--- Given data Enclosed Below ---

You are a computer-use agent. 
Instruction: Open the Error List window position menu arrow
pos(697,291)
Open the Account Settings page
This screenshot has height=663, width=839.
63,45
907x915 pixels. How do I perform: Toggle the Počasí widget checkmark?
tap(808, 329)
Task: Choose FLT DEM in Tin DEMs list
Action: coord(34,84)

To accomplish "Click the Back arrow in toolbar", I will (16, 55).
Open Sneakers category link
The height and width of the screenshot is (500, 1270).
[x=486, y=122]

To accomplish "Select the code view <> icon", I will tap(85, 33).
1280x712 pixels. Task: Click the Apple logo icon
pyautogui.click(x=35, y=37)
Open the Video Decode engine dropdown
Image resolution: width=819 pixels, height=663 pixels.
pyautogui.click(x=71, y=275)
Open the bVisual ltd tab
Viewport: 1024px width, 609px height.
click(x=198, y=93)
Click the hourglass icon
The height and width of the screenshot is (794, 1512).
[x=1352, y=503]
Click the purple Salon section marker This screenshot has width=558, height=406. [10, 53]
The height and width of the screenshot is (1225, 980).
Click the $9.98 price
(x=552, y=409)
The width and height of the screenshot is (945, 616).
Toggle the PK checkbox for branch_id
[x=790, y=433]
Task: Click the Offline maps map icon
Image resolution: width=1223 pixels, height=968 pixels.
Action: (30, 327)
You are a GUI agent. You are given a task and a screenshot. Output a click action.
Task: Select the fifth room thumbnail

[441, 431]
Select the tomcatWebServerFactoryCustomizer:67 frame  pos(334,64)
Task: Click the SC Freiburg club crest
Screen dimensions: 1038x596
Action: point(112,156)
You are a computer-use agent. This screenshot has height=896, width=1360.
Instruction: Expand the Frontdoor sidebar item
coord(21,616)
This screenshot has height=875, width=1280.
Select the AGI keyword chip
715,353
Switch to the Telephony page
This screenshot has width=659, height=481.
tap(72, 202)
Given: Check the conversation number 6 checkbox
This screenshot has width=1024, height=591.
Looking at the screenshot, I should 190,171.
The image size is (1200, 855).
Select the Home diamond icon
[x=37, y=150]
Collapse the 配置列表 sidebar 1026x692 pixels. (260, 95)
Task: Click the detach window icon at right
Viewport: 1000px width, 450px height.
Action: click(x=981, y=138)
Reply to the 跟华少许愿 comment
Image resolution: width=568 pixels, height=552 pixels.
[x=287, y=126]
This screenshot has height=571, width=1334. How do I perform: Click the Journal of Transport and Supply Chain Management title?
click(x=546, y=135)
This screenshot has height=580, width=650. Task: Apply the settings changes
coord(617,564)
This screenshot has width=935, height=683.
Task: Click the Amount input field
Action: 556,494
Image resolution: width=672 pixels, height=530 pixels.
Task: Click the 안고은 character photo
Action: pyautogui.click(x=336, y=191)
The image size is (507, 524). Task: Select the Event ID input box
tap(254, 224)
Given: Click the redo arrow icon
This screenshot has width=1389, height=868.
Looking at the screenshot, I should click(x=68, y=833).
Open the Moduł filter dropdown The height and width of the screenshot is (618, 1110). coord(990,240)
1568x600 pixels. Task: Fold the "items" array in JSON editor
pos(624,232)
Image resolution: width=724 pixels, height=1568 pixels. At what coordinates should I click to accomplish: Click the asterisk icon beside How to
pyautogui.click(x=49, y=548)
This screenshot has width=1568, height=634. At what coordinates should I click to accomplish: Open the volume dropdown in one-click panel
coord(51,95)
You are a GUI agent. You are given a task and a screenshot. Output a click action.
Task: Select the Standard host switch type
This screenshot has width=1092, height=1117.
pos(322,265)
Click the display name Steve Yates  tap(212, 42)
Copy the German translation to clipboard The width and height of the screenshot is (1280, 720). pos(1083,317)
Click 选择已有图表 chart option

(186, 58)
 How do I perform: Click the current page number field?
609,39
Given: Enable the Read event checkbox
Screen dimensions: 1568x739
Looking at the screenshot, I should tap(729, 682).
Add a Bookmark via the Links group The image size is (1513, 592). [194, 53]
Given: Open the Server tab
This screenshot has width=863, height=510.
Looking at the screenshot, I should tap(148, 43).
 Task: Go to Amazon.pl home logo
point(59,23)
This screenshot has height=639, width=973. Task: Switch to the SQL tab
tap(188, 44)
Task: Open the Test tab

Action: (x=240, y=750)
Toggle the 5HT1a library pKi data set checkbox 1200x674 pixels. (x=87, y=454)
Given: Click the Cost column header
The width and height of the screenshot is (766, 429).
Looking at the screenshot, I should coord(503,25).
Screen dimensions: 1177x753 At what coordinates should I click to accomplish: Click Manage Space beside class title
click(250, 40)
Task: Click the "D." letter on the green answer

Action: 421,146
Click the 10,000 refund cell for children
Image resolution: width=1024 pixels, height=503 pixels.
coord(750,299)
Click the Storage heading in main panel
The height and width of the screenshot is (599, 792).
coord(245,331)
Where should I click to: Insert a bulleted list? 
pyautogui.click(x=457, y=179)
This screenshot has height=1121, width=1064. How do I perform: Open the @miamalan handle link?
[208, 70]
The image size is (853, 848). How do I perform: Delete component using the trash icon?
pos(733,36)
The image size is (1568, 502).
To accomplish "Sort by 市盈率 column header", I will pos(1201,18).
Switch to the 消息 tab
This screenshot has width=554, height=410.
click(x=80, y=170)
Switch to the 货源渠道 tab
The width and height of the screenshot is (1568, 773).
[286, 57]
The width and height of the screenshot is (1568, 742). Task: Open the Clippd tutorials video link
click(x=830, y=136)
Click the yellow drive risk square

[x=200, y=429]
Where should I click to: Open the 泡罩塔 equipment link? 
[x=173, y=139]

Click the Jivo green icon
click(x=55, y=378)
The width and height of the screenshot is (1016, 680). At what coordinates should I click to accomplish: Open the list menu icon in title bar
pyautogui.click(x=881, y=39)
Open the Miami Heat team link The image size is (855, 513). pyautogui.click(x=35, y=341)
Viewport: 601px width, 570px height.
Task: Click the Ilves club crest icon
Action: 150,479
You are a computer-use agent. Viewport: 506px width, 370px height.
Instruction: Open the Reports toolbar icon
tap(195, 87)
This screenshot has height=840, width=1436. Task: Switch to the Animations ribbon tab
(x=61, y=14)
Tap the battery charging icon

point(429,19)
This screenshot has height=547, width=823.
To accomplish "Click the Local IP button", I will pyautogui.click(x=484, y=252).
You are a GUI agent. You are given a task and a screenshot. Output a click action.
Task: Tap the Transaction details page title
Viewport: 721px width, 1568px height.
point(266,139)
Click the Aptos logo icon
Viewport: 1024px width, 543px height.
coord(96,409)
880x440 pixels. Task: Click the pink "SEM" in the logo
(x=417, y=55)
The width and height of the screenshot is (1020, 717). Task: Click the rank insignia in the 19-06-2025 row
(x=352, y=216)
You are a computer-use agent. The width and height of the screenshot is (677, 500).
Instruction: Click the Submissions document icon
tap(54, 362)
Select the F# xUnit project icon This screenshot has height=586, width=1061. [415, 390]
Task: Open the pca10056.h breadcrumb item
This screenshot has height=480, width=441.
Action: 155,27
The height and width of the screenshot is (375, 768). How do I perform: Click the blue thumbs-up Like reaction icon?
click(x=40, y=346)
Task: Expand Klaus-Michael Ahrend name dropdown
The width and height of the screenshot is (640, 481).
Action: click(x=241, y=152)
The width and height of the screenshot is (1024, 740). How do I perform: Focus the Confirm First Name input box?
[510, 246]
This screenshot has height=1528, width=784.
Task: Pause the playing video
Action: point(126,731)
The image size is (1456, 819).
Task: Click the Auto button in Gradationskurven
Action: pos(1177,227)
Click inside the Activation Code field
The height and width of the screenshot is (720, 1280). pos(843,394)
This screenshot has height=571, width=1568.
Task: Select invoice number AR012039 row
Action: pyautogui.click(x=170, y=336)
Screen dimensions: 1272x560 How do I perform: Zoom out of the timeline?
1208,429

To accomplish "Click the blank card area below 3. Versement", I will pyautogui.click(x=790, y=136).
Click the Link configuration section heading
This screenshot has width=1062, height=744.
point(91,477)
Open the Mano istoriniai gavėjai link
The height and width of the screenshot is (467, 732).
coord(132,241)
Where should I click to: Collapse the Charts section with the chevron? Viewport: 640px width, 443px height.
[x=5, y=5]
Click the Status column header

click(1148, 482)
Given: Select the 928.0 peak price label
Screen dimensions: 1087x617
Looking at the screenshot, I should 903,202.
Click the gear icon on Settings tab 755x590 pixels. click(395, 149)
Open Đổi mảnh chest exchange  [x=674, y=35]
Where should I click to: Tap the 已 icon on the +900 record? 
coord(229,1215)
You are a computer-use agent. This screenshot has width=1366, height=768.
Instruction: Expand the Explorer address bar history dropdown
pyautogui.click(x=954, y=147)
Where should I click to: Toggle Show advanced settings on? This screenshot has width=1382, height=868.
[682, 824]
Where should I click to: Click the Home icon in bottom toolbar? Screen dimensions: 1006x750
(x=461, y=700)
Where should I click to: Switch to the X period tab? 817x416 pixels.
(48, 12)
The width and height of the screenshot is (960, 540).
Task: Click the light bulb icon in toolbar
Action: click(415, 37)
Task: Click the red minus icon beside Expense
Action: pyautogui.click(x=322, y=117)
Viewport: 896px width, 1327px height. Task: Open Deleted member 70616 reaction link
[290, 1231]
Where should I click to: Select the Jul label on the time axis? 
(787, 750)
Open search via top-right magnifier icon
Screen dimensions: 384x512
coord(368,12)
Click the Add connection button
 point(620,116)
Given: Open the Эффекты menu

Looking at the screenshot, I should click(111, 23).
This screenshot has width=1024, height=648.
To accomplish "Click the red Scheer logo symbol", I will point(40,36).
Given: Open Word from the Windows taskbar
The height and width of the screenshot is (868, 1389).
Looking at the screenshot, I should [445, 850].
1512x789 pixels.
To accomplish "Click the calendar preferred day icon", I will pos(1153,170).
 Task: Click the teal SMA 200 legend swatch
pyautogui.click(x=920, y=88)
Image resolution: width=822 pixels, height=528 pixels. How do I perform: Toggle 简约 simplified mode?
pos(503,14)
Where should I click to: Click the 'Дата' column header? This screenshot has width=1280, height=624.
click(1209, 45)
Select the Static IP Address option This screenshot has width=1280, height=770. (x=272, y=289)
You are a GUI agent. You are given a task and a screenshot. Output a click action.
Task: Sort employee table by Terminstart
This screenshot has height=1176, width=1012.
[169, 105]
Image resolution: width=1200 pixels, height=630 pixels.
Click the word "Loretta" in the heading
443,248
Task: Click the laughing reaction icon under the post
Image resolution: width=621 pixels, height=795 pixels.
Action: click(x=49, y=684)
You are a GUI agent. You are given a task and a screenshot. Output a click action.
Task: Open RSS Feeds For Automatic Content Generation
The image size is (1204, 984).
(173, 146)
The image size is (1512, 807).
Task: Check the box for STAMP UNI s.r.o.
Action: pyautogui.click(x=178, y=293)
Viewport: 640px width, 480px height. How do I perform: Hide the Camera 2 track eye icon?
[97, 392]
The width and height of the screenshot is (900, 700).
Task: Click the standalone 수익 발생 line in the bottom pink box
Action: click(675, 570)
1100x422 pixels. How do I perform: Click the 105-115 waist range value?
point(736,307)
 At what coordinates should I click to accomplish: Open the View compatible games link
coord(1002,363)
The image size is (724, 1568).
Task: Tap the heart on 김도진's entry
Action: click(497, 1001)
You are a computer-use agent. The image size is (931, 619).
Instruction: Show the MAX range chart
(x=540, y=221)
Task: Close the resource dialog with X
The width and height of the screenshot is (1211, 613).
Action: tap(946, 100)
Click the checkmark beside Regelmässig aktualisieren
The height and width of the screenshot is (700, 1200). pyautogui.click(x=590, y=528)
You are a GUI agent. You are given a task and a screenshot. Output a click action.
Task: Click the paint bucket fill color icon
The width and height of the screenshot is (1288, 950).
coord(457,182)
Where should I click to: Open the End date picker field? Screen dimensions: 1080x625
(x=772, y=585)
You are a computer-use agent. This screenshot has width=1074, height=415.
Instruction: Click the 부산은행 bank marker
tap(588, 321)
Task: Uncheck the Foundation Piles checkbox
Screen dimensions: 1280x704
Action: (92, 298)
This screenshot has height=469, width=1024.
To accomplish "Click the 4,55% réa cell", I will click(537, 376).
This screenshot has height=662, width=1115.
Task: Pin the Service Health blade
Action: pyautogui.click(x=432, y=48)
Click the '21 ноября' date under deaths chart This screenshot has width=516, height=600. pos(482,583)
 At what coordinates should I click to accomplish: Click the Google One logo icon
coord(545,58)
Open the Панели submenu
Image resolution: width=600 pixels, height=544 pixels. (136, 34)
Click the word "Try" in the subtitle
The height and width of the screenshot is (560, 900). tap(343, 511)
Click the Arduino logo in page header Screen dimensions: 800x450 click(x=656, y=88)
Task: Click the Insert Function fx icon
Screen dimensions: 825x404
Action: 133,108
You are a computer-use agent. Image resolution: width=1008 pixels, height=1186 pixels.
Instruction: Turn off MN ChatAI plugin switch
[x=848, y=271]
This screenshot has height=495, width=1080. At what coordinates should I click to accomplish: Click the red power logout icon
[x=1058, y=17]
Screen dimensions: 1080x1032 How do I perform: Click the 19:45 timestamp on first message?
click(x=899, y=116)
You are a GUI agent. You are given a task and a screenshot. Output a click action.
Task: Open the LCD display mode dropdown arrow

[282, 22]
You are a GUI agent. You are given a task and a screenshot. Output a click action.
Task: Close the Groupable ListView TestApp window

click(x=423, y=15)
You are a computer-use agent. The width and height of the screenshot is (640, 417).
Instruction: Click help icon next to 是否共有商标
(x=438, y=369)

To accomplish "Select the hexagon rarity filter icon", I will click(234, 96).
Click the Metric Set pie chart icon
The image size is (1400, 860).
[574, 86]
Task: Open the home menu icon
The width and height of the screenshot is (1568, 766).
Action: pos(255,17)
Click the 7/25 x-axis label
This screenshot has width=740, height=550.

--- End of Enclosed Given data ---

Work order
In the material above, how many lines include the word "under"? Answer with the number only.

Solution
2